The fundraiser event held an official kick-off press conference Monday announcing the Yorkton Tribal Council as the major sponsor. 

“History’s important,” offered Tribal Chief Isabel O’Soup.” . . .You don’t really understand that until you’re older.” 

O’Soup said helping sponsor the dinner is one way of preserving history for all cultures. 

“We can all work together to bring that history back … It’s part of our history too.” 

It’s also about connecting with the community, said O’Soup, by bringing “the community together with our Indigenous peoples.” 

Yorkton Mayor Mitch Hippsley called the dinner “a wonderful event” organized by an important group in the city focused on building something that is important locally. 

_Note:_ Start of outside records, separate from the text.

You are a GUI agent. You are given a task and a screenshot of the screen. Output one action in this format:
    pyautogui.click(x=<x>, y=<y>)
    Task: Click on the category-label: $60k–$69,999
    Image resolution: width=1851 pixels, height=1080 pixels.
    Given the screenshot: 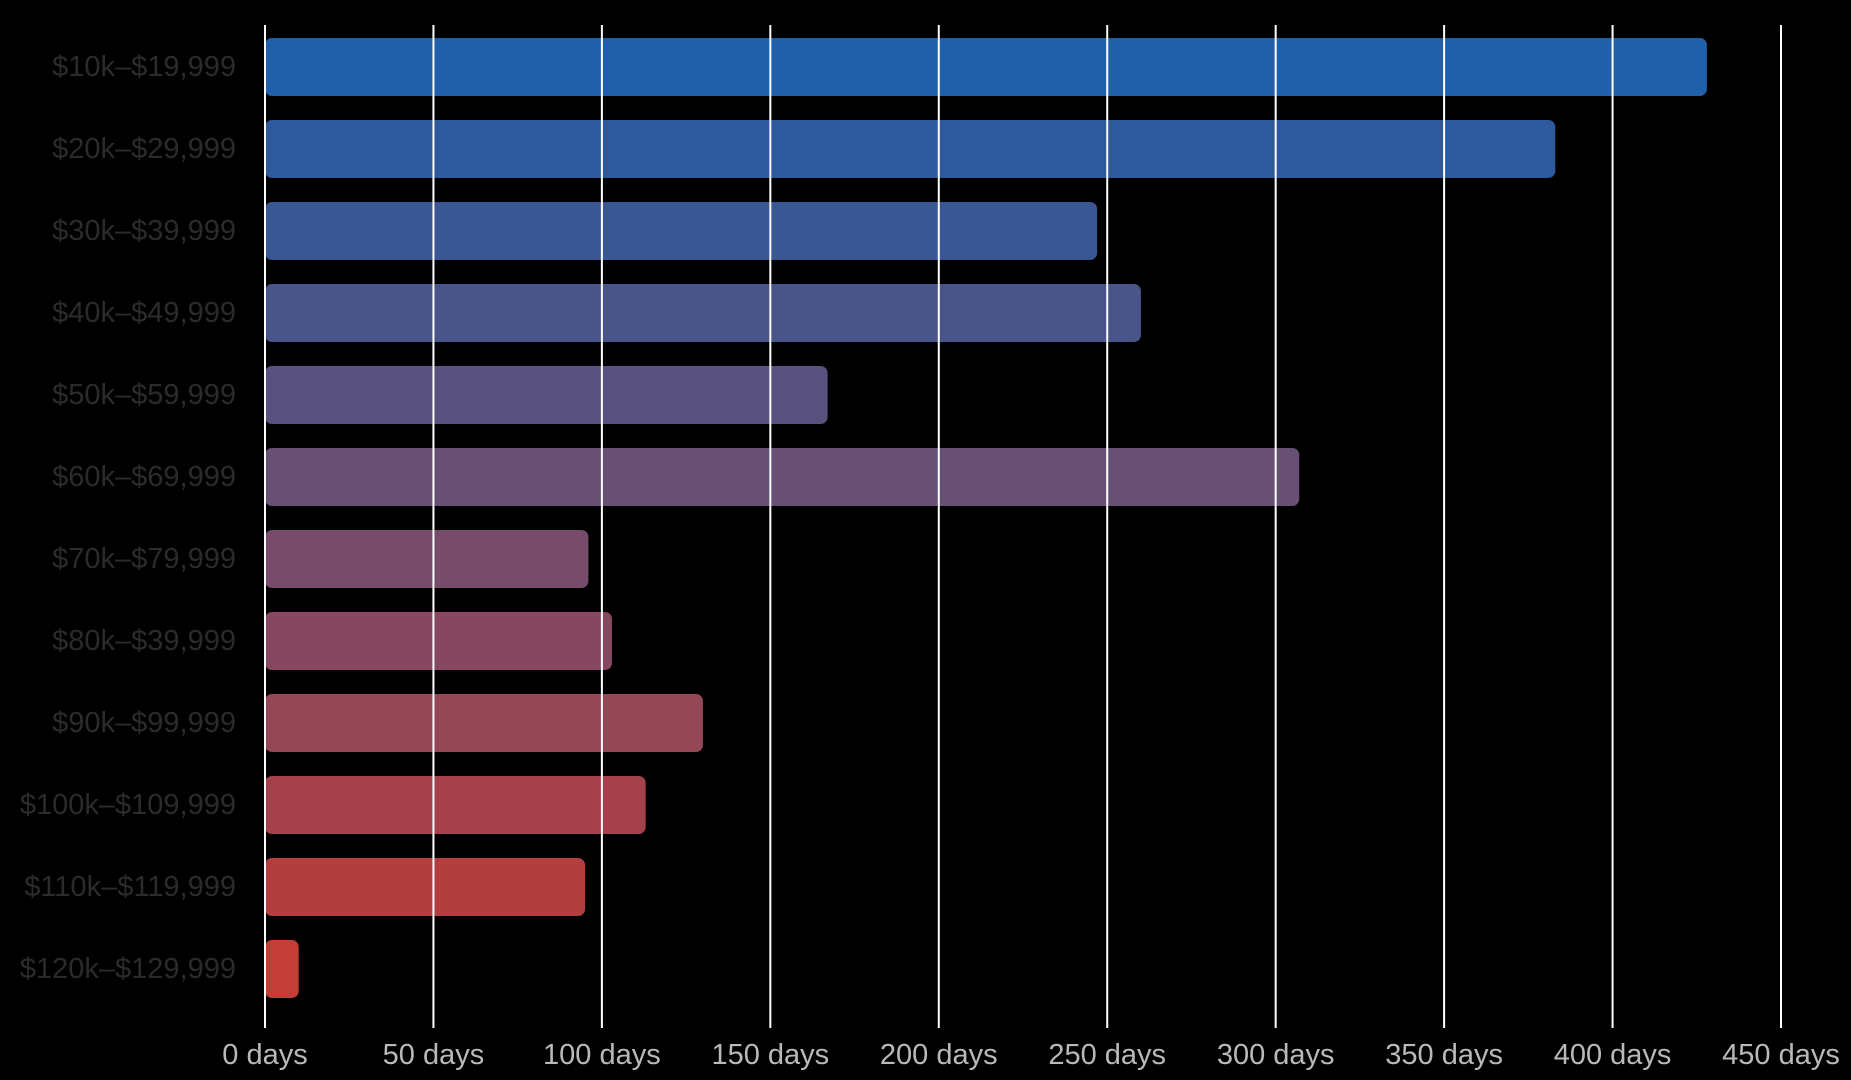 What is the action you would take?
    pyautogui.click(x=144, y=477)
    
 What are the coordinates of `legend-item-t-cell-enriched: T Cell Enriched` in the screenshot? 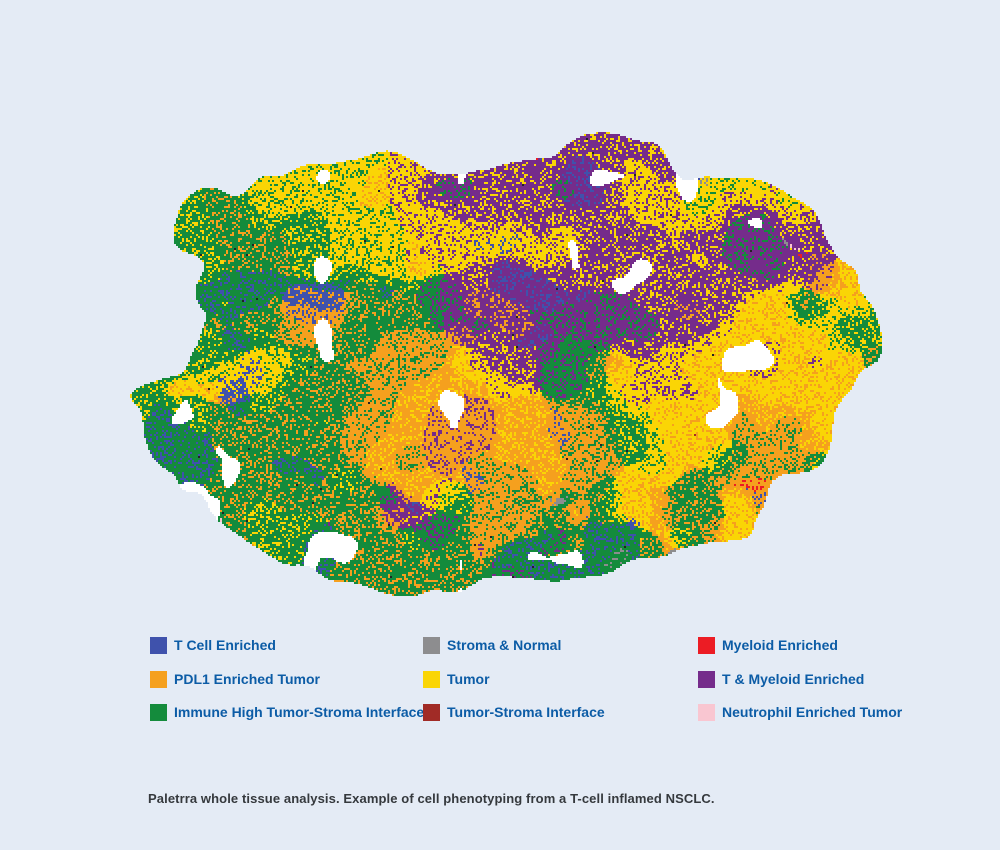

It’s important “to recognize the importance of this project,” he said. 

Fundraising chair Terry Tyson said the dinner will be held Wednesday, Sept. 28, at St. Mary’s Cultural Centre, with tickets $60 each, or a table of eight for $450. Tickets are available online through yorktonflourmill.ca 

Former Mayor Bob Maloney will MC the dinner, and Sara Shymko, Exec Director of Agriculture in the Classroom is the keynote speaker. 

Tyson said having someone involved with Agriculture in the Classroom really connects with what they are hoping to do with the interpretive centre – teach about farming. 

Increasingly people no longer have direct connection to farms and farming so having education for the larger community is important, offered Tyson. 

“It’s about reconnecting agriculture with the community. . . There just so many of us who don’t have a connection to the farm.” 

The annual dinner is part of a much larger fundraising effort hoping to raise money to build an interpretive centre at the mill location in the city. 

“We have a number of applications pending for significant grants,” said Tyson, adding most are through the federal government. 

“Any one of them tips us on the scale to starting something.” 

As it sits they have raised about $1.1 million, said Tyson, adding the project is expected to cost around $3 million. 

Initially, they had hoped to be starting the process this fall, with construction in the spring of 2023, said Tyson, but that time table is delayed at this point.